YOUR GOAL
Please copy the items below word for word, from the line containing "The width and height of the screenshot is (1046, 839)." to the line containing "Open the Python", including both of those lines.

DATA IN THIS EXERCISE

:::::

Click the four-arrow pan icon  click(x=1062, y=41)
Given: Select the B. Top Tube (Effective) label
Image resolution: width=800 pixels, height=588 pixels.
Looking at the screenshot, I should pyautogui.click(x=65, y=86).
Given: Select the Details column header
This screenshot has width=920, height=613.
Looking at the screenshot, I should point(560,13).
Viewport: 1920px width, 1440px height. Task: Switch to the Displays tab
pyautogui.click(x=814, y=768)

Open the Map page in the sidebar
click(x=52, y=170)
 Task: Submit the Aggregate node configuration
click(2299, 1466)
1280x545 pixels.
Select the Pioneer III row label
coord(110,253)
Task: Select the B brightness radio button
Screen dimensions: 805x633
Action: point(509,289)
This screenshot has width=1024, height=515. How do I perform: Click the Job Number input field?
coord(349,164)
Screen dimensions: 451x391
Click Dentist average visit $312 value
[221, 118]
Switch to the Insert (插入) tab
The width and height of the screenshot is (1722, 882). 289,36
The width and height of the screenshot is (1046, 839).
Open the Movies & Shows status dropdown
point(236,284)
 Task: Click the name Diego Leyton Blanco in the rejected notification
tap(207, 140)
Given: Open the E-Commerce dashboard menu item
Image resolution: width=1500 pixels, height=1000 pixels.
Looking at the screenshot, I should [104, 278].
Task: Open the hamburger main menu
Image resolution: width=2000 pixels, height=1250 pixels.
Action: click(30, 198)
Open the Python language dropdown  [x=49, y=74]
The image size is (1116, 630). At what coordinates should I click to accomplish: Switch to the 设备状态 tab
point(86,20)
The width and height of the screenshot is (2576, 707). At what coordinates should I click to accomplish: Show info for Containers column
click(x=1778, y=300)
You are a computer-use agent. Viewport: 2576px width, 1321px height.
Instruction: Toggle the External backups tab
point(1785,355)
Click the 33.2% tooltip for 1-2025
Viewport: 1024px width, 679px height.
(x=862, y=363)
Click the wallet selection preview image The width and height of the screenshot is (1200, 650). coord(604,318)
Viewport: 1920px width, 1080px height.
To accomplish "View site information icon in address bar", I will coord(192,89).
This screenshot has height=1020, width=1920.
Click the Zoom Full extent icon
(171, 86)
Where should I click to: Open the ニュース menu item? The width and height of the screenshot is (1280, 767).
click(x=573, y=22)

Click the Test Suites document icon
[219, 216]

:::::

RESULT
The width and height of the screenshot is (1046, 839).
Open the Movies & Shows status dropdown
point(236,284)
 Task: Click the name Diego Leyton Blanco in the rejected notification
tap(207, 140)
Given: Open the E-Commerce dashboard menu item
Image resolution: width=1500 pixels, height=1000 pixels.
Looking at the screenshot, I should [104, 278].
Task: Open the hamburger main menu
Image resolution: width=2000 pixels, height=1250 pixels.
Action: click(30, 198)
Open the Python language dropdown  [x=49, y=74]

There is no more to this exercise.